**Work to complete:** Turn the lines from the one with "You are a GUI" up to and including the one with "point(104,358)" into a numbered list, skipping blank lines. Leave the pictures out.

Start Listed records

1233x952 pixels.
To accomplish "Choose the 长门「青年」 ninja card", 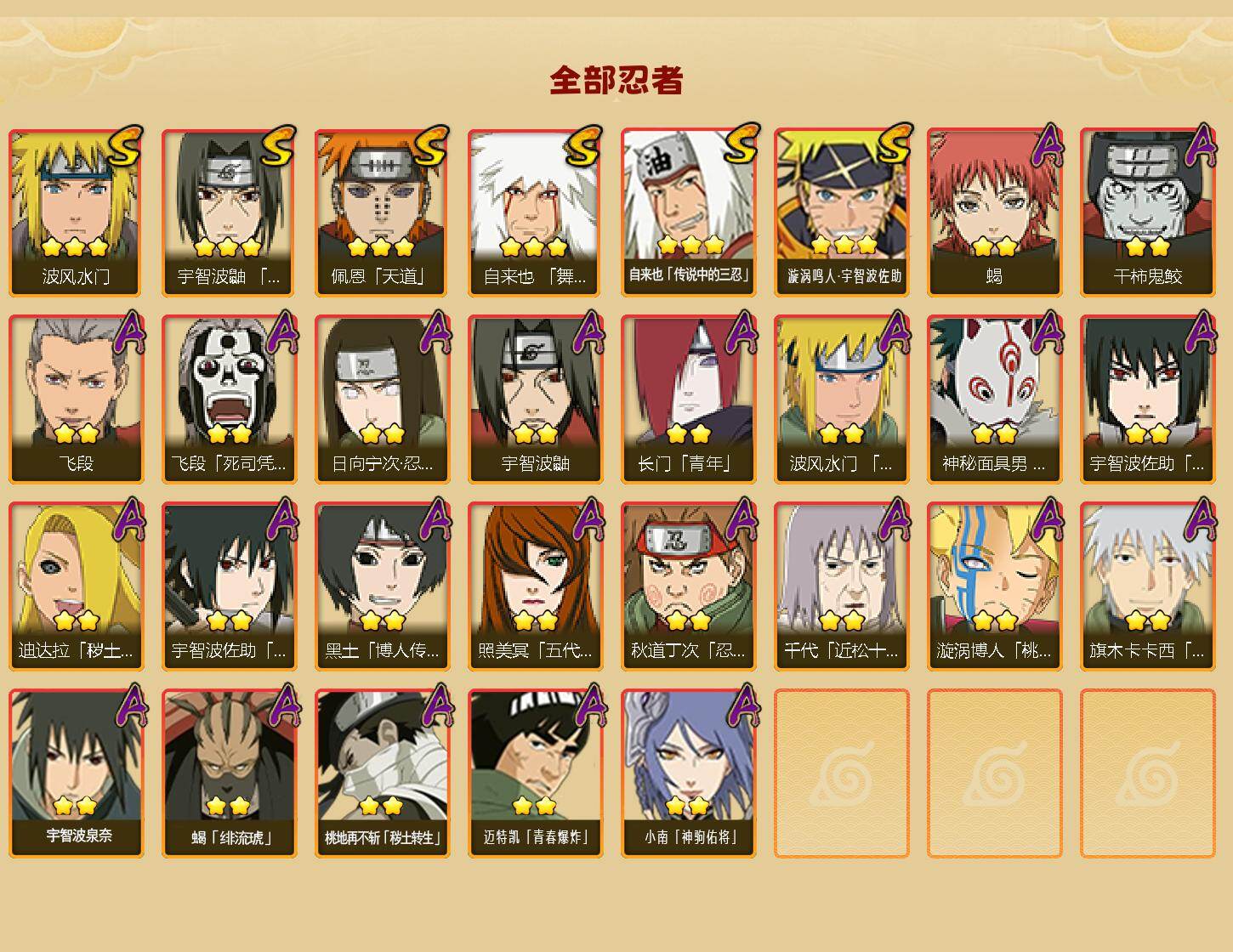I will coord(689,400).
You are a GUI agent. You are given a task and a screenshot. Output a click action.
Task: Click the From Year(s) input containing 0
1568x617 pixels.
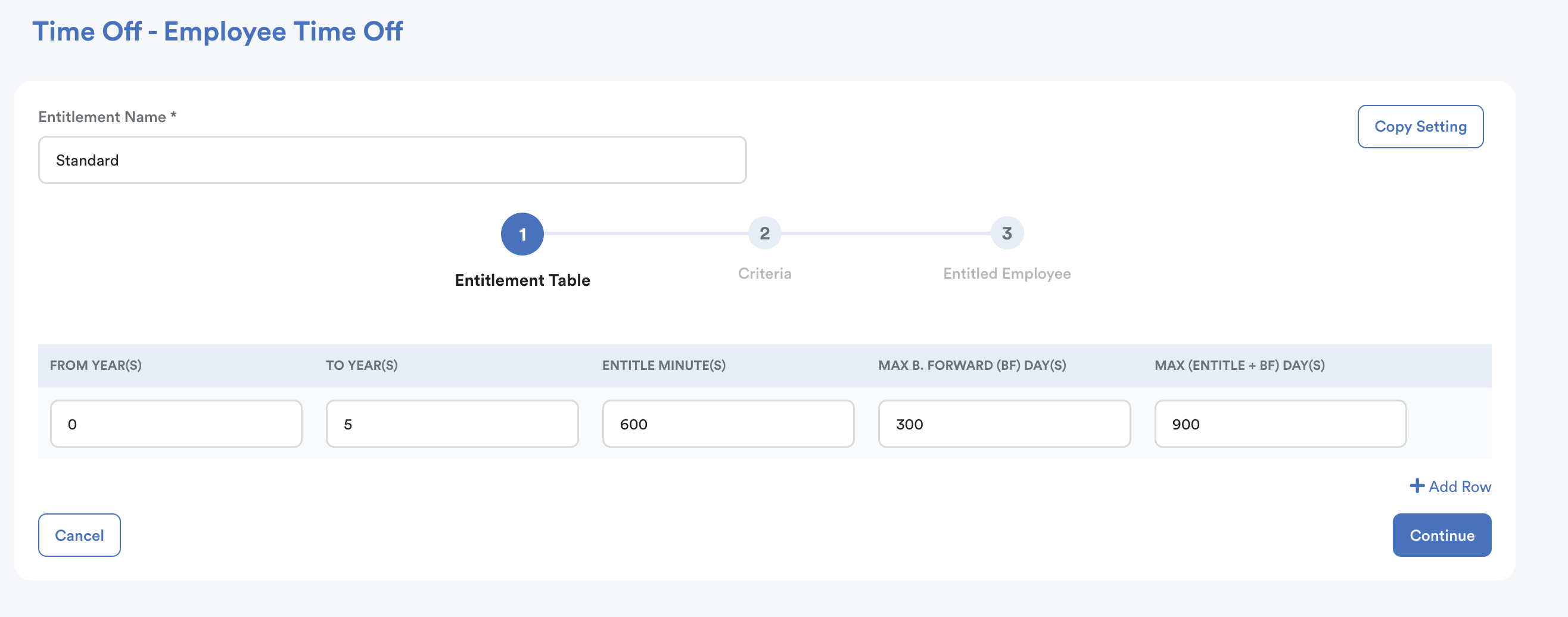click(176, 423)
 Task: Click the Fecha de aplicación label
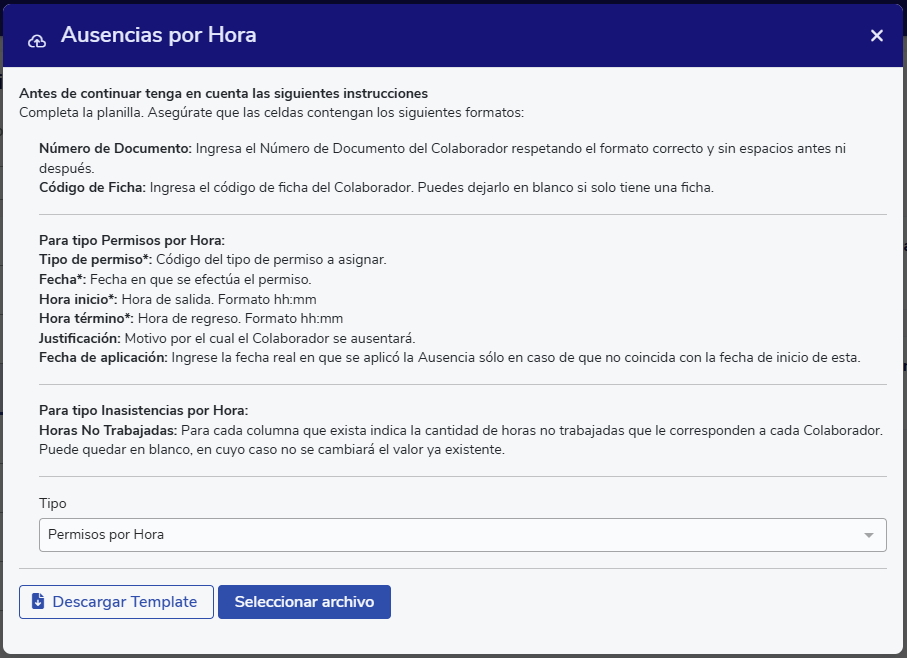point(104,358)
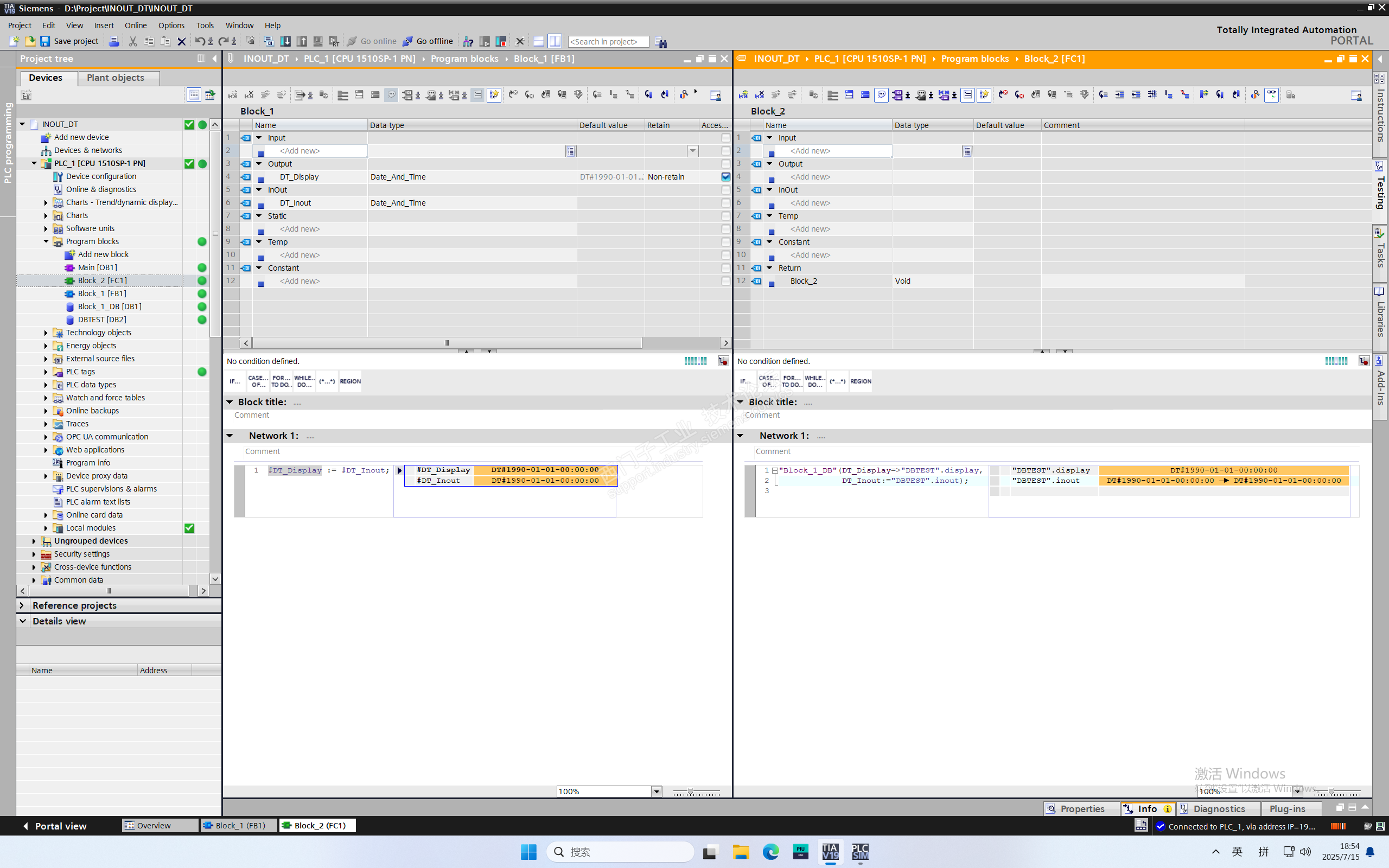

End Listed records
Start Listed records

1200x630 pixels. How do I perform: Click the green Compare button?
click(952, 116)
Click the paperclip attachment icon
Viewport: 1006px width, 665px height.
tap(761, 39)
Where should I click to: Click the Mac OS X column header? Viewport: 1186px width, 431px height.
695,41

End Listed records

**Problem solution:**
1. You are a GUI agent. You are given a task and a screenshot. Output a click action.
2. Task: Click the From Year(s) input containing 0
3. 1568x617 pixels.
4. click(176, 423)
5.  Task: Click the Fecha de aplicación label
6. point(104,358)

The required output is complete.